The letter cited three primary concerns:

–Holding period measurement. The legislation would unintentionally extend the holding period requirement well beyond the 3 or 5 years suggested in the bill’s description. “Some real estate assets that are held for 8 years, 10 years, or even longer would not qualify for long-term capital gains treatment,” the letter said. “This is because the holding period would not start until a partnership had acquired substantially all of its assets. In the case of an open-ended fund that has no predetermined end date, it may never meet the holding period’s ‘substantially all’ requirement.

As a result, the letter said, the bill would greatly distort and misalign the interests of general partners vis-vis limited partners who are not subject to these arbitrary rules. It would drive the potential for new and unnecessary conflicts between parties. In addition, the holding period changes would unfairly deny capital gains treatment to the income that arises from many productive, long-term investments simply because of the owners’ partnership structure. The fact that a partnership invests in more than one building or business should not distort the basic economic reality and longstanding principle that each asset is taxed ad its own capital investment with its own lifespan and holding period.

–Extension to section 1231 gain common in housing and other real estate projects. The pointes out the legislation, perhaps unintentionally, would extend the holding period requirement to other types of carried interest income common in the construction and improvement of housing and other real estate. Specifically, the expanded carried interest rules would pull in section 1231 gain —net gain from property used in a trade or business or held for the production of income.

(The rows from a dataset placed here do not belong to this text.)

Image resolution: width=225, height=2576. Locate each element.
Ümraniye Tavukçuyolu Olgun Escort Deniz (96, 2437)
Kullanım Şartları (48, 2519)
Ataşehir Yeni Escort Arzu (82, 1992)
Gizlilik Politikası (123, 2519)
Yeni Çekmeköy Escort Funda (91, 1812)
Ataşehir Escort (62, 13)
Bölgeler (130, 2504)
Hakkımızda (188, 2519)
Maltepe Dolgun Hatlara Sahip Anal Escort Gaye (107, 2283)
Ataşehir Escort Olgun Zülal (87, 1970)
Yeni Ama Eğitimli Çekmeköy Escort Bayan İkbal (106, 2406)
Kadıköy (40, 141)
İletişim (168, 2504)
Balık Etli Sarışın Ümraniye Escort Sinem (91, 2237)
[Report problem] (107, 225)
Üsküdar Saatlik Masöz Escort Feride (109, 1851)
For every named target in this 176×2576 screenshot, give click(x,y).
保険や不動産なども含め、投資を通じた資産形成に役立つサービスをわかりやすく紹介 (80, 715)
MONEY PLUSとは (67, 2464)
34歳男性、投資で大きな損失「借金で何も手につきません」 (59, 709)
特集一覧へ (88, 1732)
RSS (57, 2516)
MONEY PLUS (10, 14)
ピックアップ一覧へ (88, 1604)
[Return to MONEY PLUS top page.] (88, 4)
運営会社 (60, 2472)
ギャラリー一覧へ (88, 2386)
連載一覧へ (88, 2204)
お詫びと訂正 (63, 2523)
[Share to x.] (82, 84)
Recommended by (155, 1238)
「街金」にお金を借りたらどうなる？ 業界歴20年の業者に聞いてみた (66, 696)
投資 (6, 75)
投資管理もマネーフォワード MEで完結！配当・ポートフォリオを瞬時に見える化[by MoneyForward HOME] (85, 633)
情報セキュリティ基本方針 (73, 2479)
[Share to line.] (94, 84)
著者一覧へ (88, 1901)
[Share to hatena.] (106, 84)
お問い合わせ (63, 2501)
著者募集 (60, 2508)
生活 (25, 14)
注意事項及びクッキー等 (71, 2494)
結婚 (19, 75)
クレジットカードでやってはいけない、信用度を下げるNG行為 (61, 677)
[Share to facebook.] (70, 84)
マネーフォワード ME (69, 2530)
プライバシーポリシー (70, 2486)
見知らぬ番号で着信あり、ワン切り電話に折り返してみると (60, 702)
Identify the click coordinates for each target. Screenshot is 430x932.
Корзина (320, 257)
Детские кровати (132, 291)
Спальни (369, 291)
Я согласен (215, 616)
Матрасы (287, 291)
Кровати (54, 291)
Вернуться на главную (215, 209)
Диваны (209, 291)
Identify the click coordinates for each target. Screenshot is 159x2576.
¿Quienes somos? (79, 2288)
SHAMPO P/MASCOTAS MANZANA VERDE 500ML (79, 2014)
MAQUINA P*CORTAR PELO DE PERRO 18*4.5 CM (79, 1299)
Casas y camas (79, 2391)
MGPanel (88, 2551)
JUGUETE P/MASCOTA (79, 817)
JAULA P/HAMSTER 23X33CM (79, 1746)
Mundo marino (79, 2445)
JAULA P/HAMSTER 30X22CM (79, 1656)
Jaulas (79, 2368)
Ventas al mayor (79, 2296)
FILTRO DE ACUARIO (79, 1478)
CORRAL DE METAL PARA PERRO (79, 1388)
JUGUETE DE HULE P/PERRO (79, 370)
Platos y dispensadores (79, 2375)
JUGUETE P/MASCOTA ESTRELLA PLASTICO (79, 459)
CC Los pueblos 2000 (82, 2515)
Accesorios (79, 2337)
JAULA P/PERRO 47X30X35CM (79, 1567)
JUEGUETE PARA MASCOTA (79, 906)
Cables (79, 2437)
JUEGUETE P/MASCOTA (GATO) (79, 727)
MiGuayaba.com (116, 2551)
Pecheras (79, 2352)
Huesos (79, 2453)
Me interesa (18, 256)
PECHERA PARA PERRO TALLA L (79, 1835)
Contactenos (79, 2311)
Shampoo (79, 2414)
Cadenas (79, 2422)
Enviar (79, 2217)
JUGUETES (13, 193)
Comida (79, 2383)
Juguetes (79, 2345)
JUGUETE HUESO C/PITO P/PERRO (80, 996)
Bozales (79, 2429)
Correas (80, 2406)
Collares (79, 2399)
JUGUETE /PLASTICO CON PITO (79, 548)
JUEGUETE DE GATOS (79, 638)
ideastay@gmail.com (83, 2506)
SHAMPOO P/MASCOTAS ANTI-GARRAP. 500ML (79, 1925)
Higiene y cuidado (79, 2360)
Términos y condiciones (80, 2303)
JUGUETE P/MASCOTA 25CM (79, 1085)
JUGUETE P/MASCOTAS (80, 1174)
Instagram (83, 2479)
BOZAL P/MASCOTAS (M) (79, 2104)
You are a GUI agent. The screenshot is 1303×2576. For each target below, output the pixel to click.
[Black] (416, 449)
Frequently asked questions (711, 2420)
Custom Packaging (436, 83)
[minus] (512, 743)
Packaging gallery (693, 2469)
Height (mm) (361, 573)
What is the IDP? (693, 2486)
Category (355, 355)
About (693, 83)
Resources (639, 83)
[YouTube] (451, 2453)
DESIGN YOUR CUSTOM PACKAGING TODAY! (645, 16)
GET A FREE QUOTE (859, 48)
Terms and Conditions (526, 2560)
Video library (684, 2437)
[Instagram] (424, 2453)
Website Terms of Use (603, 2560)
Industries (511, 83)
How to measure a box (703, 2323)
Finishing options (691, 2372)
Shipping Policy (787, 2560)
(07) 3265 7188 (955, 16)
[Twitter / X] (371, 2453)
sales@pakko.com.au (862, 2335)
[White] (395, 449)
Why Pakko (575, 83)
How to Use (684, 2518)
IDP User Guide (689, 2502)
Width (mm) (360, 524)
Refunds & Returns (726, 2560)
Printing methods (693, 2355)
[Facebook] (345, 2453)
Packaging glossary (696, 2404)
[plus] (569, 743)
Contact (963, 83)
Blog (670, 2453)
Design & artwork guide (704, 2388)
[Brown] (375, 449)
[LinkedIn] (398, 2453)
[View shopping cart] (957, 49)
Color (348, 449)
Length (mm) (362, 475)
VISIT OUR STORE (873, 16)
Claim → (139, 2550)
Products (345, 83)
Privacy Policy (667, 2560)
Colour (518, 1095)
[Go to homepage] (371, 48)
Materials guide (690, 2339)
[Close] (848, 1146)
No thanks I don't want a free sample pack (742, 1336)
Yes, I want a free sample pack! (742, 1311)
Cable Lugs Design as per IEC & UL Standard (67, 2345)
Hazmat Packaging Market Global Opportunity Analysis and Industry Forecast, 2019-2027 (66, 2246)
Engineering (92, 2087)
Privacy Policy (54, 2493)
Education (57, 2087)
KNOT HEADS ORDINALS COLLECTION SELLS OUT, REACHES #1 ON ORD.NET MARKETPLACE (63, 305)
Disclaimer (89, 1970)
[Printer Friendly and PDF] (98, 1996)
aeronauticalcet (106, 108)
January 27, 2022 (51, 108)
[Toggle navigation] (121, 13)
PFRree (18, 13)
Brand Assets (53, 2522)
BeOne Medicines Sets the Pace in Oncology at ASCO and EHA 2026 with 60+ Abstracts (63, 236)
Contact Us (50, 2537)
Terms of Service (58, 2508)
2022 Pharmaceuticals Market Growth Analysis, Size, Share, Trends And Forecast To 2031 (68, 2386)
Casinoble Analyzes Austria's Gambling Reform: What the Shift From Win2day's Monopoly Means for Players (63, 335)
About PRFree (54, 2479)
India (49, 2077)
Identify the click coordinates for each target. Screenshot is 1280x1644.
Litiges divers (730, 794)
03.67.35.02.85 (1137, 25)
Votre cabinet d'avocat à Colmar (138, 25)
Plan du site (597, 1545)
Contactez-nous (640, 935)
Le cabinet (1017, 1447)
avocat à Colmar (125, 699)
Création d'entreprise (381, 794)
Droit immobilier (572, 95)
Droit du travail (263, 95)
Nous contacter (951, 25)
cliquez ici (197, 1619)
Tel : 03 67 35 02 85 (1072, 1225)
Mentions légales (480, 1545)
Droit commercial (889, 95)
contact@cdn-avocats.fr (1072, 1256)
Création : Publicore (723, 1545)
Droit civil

The letter noted the Section 1231 gain was excluded from the regime when it was enacted in 2017. “Many real estate funds construct or rehabilitate housing and sell it within two years so they can finance the next housing project,” the letter said. “Extending the 3-year holding period will slow down their housing development as funds hold on to the property for another year, or it likely will drive up rents on the property to recuperate the additional tax liability. The proposed change is counterproductive to addressing the severe housing and crisis throughout the country.”

–Retroactivity. The legislation would apply retroactively to partnership agreements executed years earlier. In some cases, the result would be to change the tax rate for one partner to the agreement and not the others. “This could alter the basic and mutually agreed economics of the original deal between the parties, and further undermine the predictability of the tax system,” the letter said.

“Carried interest is a vital tool contributing to capital formation and new housing development, productive risk-taking and job creation,” the letter said. “Changes to carried interest could have profound, unintended consequences for the main streets of cities all across our country. Property taxes on real estate contribute 75 percent of local tax revenue and provide a stable and reliable source of funding for vital public services like education and law enforcement.

“Achieving tax fairness is complicated,” the letter noted. “Simple solutions often are not solutions at all. Now is not the time to impose a tax increase on the countless Americans who use partnerships to develop, own and operate housing and other commercial real estate. We urge you to preserve current tax law as it relates to carried interest.”

Joining MBA in the letter: American Resort Development Association; American Seniors Housing Association; Building Owners & Managers Association; CCIM Institute; CRE Finance Council; ICSC; Institute of Real Estate Management; NAIOP, the Commercial Real Estate Development Association; National Apartment Association; National Association of Home Builders; National Association of Realtors; National Multifamily Housing Council; The Real Estate Roundtable; and the Realtors Land Institute.